-- PROBLEM DESCRIPTION --
Only the stretch of the listing below that runs from the line with "Click WebAssembly icon" through the line with "Screen dimensions: 1350x759" is to be printed, exactly and with both ends.

-- RECORD EXTRACTS --
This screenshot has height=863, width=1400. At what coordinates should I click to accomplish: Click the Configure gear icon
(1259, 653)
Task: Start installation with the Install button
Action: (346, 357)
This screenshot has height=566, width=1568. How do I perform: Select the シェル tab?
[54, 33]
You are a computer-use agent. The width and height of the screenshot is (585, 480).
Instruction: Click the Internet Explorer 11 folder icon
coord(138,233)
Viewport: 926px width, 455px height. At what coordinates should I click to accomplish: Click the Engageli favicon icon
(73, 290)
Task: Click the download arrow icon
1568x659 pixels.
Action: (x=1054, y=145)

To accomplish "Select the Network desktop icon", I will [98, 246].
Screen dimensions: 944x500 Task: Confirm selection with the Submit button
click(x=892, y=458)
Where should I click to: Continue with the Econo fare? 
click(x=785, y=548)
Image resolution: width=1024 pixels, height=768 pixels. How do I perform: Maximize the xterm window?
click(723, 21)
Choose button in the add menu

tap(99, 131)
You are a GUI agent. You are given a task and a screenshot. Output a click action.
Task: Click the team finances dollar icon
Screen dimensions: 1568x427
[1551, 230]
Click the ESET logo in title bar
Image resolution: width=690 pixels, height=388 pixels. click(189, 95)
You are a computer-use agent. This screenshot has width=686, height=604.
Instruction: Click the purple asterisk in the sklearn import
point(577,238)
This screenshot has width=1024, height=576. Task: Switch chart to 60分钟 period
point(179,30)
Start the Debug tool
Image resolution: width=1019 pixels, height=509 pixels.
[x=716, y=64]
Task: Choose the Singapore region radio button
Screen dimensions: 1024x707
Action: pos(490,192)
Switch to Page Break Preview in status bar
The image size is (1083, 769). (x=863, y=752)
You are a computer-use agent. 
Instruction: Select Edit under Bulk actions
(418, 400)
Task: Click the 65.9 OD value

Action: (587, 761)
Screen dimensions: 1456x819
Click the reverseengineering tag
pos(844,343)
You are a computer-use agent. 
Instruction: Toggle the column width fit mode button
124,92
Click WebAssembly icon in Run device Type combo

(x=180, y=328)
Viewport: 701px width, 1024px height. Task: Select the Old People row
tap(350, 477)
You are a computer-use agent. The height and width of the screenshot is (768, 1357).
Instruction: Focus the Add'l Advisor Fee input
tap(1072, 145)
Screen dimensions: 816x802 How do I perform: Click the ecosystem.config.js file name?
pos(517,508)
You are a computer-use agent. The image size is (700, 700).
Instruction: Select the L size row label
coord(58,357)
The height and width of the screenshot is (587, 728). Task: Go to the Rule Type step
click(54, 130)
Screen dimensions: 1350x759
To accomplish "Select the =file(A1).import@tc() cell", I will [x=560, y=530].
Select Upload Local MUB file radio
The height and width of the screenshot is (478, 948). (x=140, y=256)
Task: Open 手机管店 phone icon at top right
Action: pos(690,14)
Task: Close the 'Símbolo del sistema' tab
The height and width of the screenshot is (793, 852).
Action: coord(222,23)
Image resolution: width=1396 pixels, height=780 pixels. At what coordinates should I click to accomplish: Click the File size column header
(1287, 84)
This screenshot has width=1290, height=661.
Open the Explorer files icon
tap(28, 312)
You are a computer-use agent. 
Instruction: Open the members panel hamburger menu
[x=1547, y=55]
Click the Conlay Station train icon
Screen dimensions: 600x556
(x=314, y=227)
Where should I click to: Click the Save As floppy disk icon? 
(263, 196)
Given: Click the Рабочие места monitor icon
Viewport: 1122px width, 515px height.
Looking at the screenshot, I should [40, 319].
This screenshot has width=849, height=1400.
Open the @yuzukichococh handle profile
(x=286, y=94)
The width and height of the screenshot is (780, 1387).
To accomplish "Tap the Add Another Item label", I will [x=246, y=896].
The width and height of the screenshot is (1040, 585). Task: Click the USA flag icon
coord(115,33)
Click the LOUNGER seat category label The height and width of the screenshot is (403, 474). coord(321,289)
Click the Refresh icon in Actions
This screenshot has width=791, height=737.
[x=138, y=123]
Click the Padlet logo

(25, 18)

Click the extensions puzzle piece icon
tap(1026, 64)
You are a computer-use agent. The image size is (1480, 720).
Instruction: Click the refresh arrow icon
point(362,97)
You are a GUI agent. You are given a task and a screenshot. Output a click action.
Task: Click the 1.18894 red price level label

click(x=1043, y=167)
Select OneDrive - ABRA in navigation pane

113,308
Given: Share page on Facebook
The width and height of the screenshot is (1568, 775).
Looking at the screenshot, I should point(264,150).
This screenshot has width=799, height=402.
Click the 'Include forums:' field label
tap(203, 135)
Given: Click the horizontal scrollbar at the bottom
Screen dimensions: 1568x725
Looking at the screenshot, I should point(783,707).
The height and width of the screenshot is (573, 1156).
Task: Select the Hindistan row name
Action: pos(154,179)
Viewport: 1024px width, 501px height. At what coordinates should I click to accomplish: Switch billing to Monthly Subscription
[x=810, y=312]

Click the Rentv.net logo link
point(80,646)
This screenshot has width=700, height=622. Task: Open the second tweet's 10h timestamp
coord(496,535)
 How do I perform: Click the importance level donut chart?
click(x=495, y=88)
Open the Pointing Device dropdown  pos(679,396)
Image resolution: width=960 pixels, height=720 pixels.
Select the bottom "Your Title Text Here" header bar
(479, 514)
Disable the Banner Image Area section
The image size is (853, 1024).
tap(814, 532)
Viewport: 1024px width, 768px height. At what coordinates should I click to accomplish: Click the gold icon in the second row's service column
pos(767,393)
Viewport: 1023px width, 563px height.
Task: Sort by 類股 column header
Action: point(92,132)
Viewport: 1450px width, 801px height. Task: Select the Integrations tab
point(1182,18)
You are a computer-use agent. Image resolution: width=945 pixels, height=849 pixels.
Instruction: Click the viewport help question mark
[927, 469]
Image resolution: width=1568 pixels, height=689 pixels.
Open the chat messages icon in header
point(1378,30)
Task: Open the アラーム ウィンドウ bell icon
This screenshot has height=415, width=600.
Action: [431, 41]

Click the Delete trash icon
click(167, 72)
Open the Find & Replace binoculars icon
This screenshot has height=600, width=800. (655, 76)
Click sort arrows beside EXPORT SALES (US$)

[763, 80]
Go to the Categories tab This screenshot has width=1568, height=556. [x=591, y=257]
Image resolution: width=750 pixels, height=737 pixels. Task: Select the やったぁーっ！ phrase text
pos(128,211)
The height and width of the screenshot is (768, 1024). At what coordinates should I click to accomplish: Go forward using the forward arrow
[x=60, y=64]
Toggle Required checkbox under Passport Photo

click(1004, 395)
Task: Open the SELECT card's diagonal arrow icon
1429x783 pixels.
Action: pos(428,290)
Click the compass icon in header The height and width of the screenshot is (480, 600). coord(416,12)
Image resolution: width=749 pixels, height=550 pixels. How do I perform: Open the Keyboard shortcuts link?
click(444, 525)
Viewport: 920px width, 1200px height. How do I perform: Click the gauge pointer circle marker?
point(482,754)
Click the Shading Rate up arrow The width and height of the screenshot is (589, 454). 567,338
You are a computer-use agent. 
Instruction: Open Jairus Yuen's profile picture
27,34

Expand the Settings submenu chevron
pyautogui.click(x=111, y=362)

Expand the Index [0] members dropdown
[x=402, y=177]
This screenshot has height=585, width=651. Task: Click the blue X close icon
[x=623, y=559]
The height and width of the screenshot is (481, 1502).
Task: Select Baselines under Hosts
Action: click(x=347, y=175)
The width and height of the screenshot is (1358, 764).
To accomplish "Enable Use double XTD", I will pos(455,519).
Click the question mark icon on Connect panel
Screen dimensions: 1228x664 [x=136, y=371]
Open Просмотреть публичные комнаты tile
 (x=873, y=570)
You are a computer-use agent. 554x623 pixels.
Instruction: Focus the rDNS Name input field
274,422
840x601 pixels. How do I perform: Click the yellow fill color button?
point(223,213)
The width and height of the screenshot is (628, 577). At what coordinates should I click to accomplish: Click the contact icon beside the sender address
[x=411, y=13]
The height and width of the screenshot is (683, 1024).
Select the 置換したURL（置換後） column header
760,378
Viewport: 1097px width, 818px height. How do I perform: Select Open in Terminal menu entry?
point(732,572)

-- RESULT OF THIS TASK --
Click WebAssembly icon in Run device Type combo

(x=180, y=328)
Viewport: 701px width, 1024px height. Task: Select the Old People row
tap(350, 477)
You are a computer-use agent. The height and width of the screenshot is (768, 1357).
Instruction: Focus the Add'l Advisor Fee input
tap(1072, 145)
Screen dimensions: 816x802 How do I perform: Click the ecosystem.config.js file name?
pos(517,508)
You are a computer-use agent. The image size is (700, 700).
Instruction: Select the L size row label
coord(58,357)
The height and width of the screenshot is (587, 728). Task: Go to the Rule Type step
click(54, 130)
Screen dimensions: 1350x759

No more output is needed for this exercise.